Archive for the ‘The Onion’ tag
I am a white upper-middle-class American male. I spent almost exactly four years working retail. This hit hope:
Despite being the beneficiary of numerous societal advantages and having faced little to no major adversity throughout his life, local man Travis Benton has spent the last four years squandering his white male privilege on a sales floor job at Best Buy, sources confirmed Tuesday. “You can get by with a regular HDMI cable, but if you’re looking at a length longer than 10 feet, I’d go with a gold-tipped one,” said the man dressed in a bright blue polo shirt and pin-on name tag as he continued to fritter away such innate life advantages as greater access to higher education, leniency from the justice system, and favorable treatment from other white males who lead and make hiring decisions at a disproportionately high number of American companies.

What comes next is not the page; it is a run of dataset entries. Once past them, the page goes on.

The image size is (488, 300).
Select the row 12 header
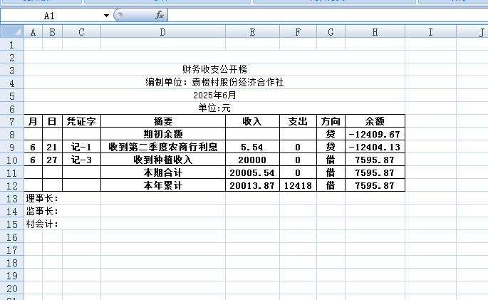click(x=11, y=185)
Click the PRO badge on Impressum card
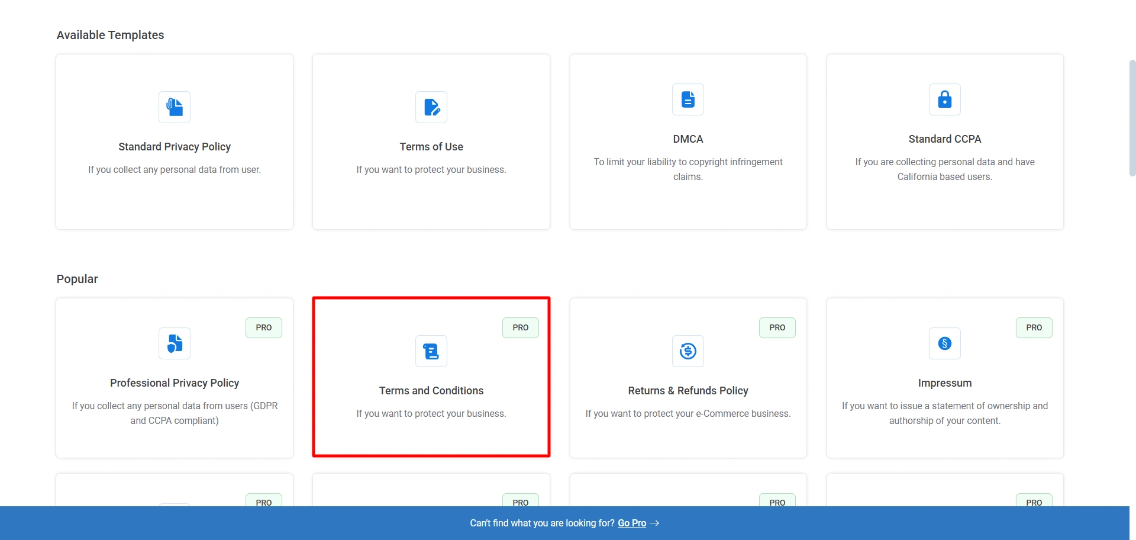Screen dimensions: 1136x540 pos(1034,327)
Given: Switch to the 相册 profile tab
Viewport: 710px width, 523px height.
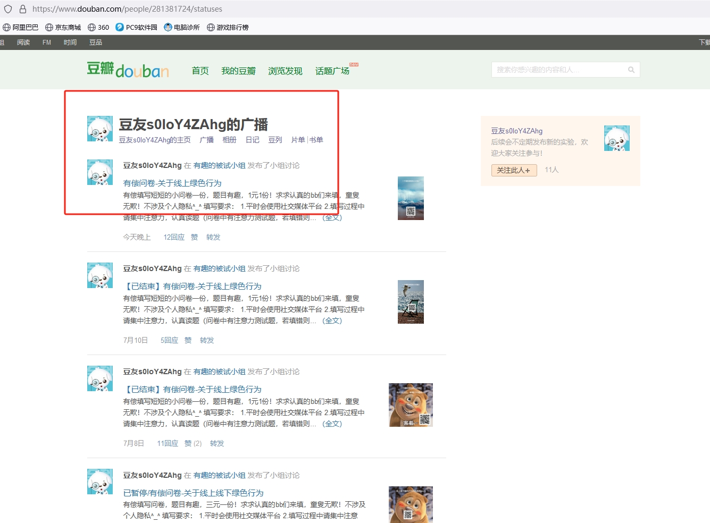Looking at the screenshot, I should click(x=229, y=140).
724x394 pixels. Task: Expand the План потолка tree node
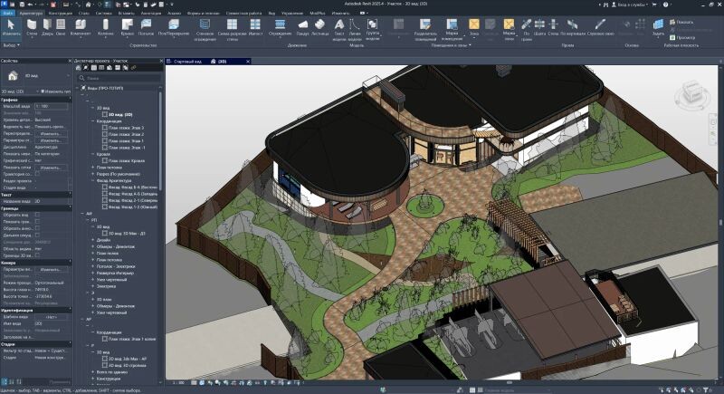click(x=93, y=168)
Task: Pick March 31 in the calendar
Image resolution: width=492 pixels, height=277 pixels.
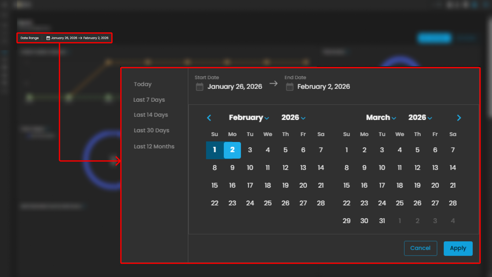Action: 382,221
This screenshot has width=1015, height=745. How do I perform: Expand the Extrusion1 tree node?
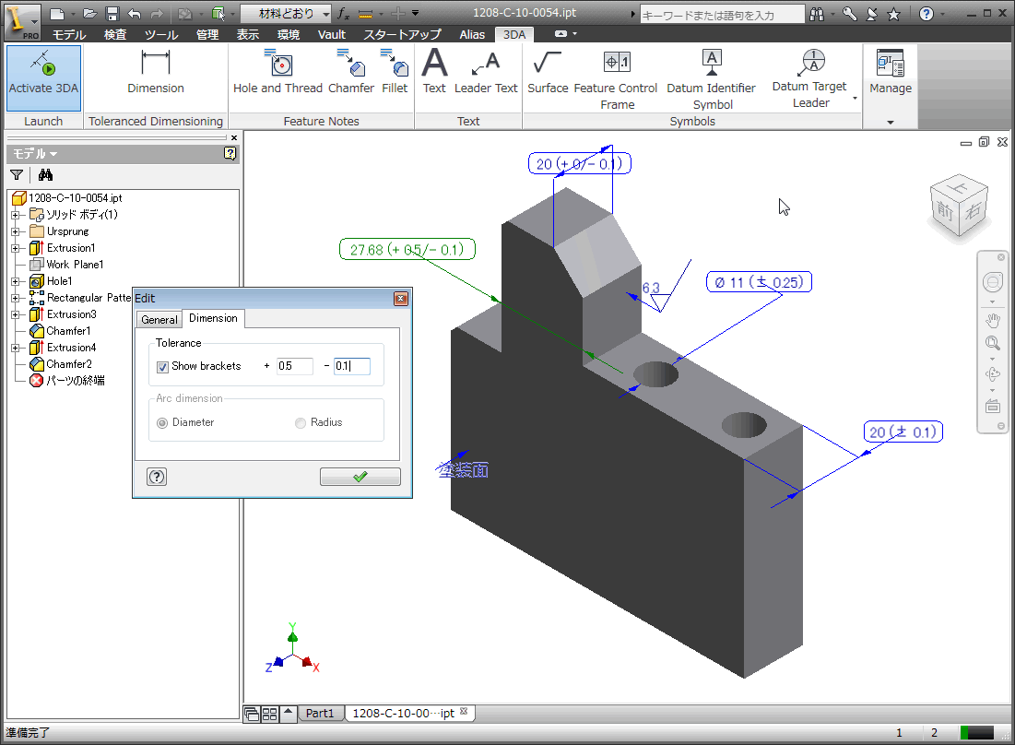15,248

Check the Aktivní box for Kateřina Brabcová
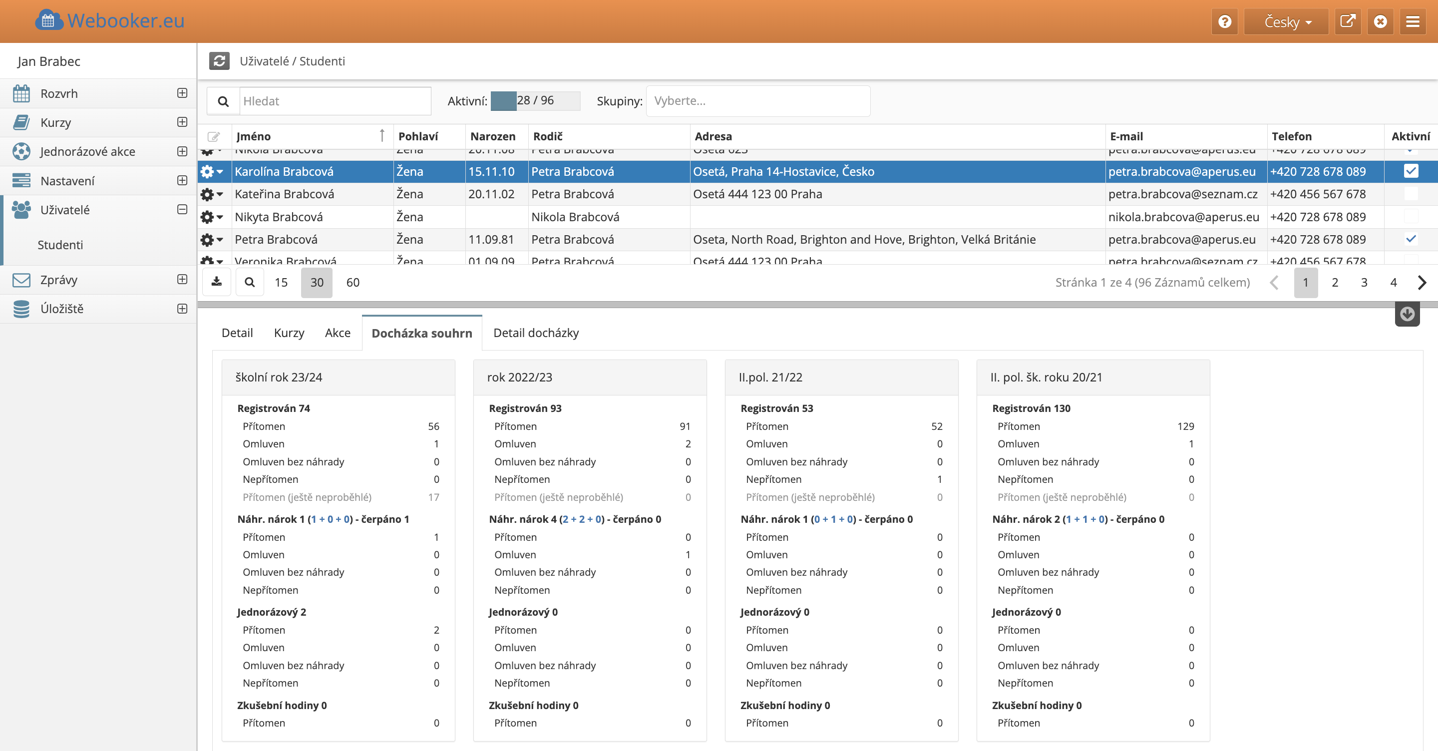1410,194
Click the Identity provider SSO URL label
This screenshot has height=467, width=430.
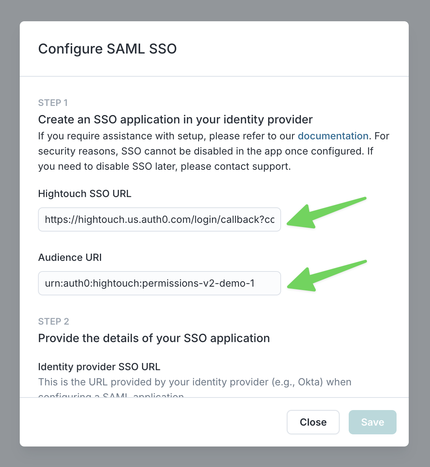[x=99, y=367]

It’s been too long since I read The Onion:
“Once you let go of the need to express your thoughts to your family, you suddenly feel much lighter,” Wilmot said. “You just float along blissfully, finally liberated from the burden of having any presence at all. It’s sort of like getting to return to the womb. Which is way more enjoyable than trying to explain to a tableful of Celine Dion fans why you can’t stand her.”

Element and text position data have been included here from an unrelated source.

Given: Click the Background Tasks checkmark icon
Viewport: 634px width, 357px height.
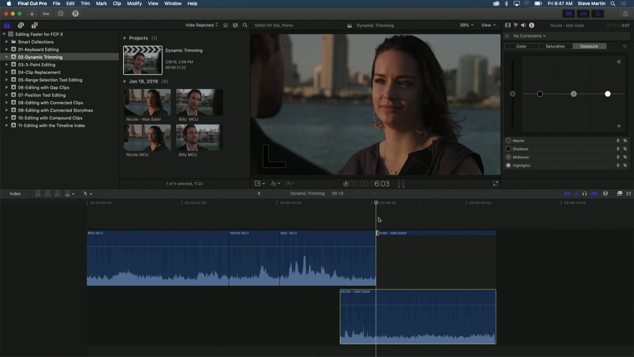Looking at the screenshot, I should point(61,14).
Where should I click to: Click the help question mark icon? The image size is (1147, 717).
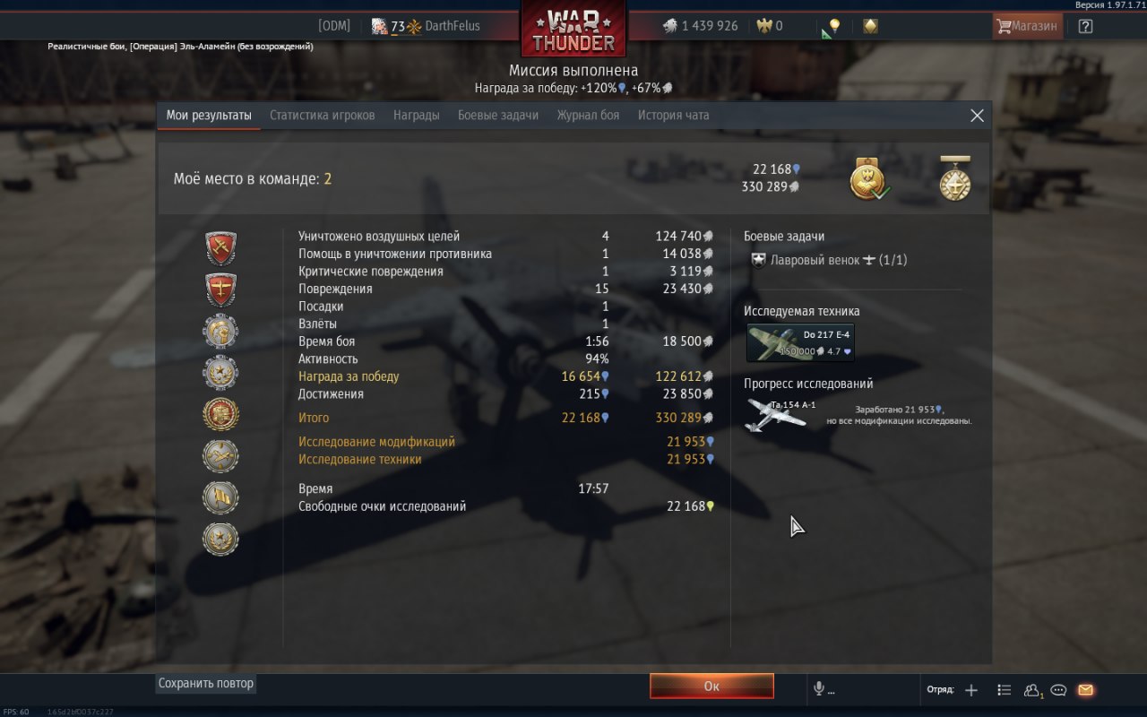[1085, 26]
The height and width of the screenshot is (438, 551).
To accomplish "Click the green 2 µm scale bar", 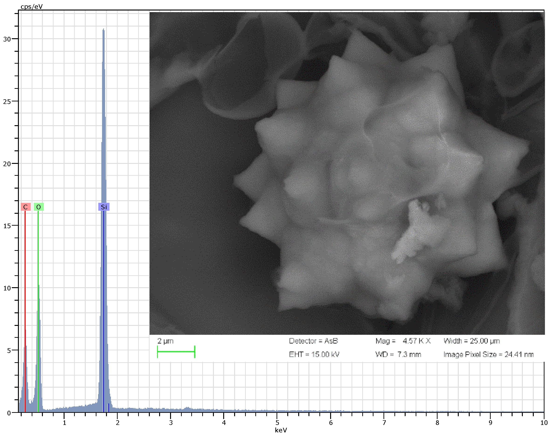I will [176, 352].
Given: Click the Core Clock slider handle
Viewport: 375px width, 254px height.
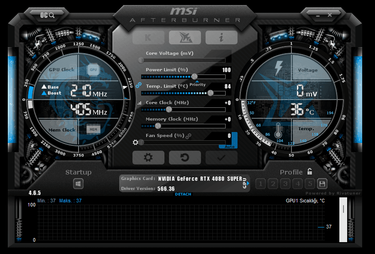Looking at the screenshot, I should tap(169, 109).
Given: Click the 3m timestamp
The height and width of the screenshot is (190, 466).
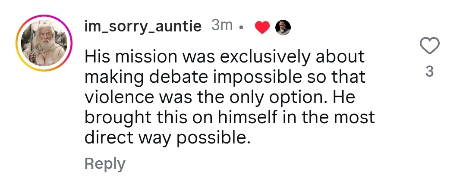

This rerun is a great reason to love The Onion.
A.V. Club has a rundown of their favorite songs so far this year. For someone who hasn’t been paying very close attention to music in the last few years, this isn’t a bad way to catch up.

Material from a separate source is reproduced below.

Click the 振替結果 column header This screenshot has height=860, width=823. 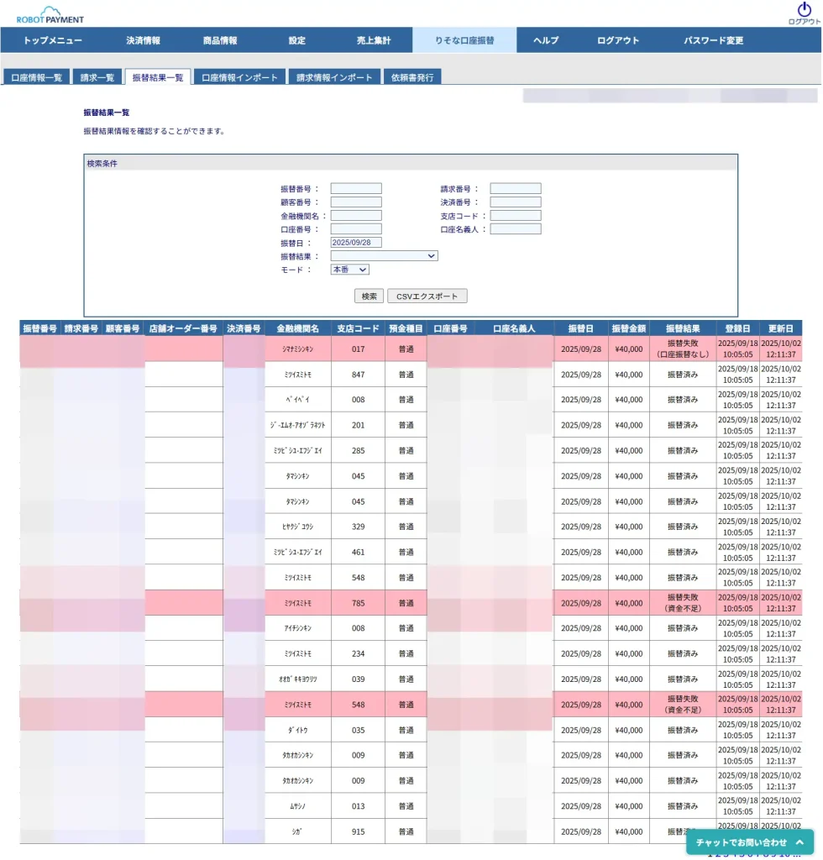tap(683, 328)
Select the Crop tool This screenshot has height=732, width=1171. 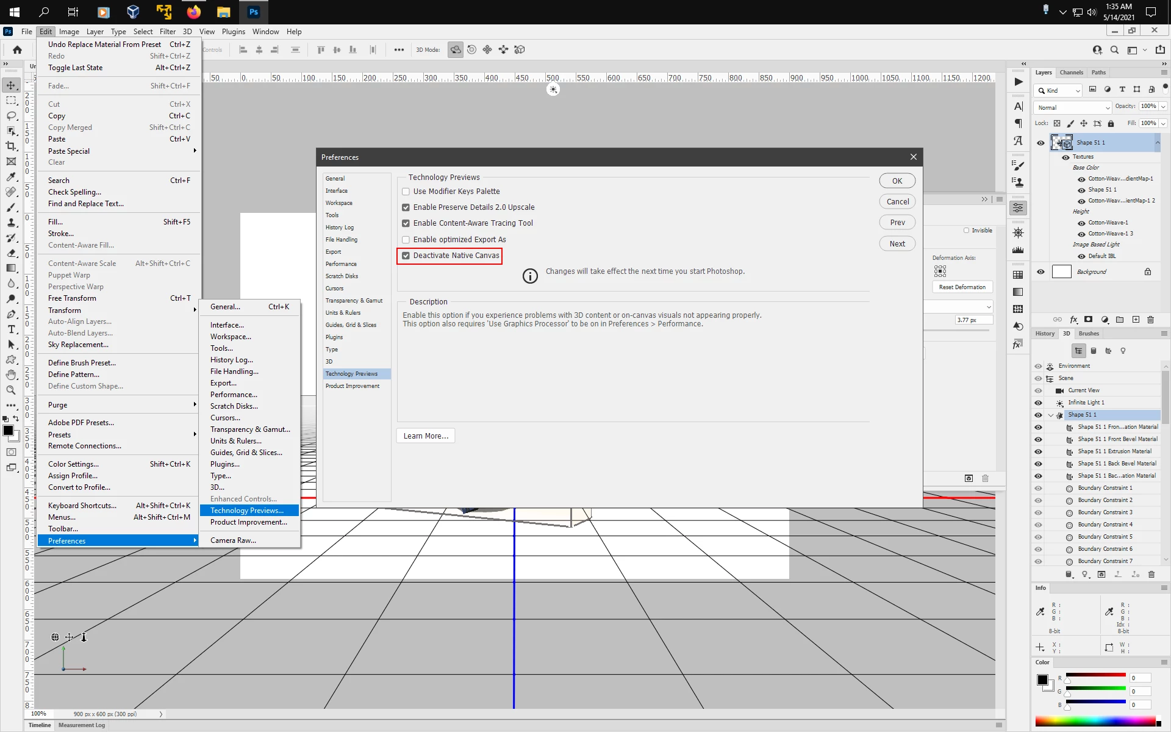[11, 146]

Sometimes I can’t avoid it:
A team of Caltech scientists announced Monday that they have discovered a type of conversational detail smaller than minutiae, the class of particulars long thought to be the smallest possible building blocks of mundanity. “These tiny sub-minutiae, or ‘boredons,’ are so insignificant that they contain almost no information, useless or otherwise,” said head researcher Dr. Nathan Yang, adding that the conversationally inconsequential details naturally occur in elevators and other enclosed spaces containing high concentrations of vaguely familiar acquaintances.
From the file labeled “Clever enough to excuse it’s shallowness,” a short audio story. Copious profanity ahead.
The A.V. Club has a short interview with Jad Abumrad and Robert Krulwich. This fascinates me:
RK: We were talking to these kids who work with this bacteria called E. coli that smells like poop. It’s uncomfortable. So as a matter-of-fact solution to their practical problem, they designed a different E. coli. A friend of theirs at Purdue sent them a wintergreen gene, plucked from some other creature, and they plopped in the wintergreen to mask the poop smell, thereby solving the yuck factor of being in the lab by simply creating an E. coli that had never existed in the 70- to 100-million-year history of E. coli. Suddenly, their lab is smelling wintergreeny as opposed to poopy. Then they have another problem: How long do they have to wait to work with it? So they put a trigger onto the E. coli, which when it actually slows down its multiplication rate, it smells like a big, rich, creamy banana. If they smell banana, then they go in and do their work. I sat them down and said, “Did any of you consider the sheer awesomeness of what you just did? You created essentially a creature new to nature.” And this 19-year-old goes, “Uh, yeah?”
As someone who tends to use more commas than are needed, I appreciated this brief story:
WASHINGTON—In the midst of a crisis that may have reached a breaking, point Tuesday afternoon, linguists, and grammarians, everywhere say they are baffled, by the sudden and seemingly random, appearance of commas, in our nation’s sentences. The epidemic of errant punctuation has spread, like wildfire, since signs of the epidemic first, appeared in a Washington Post article, on Federal Reserve Chairman, Ben, Bernanke. “This, is an unsettling trend,” columnist William Sa,fire, told reporters. “We’re seeing a collapse of the grammatical rules that have, held, the English language, together for, centuries.” Experts warn, that if this same, phenomenon, should occur with ellipses…
I’ve always wondered why they stopped at “college”…
“We here at Mead understand that as students get older and wiser, they need notebooks with increasingly narrow lines,” Mead CEO John A. Luke told reporters. “In college, people are at a stage in their education where they require 9/32nds of an inch between each line, which is why we make college-ruled notebooks. But I think we can all agree that grad school is a completely different world than college—a world where 9/32nds of an inch is simply too much room.”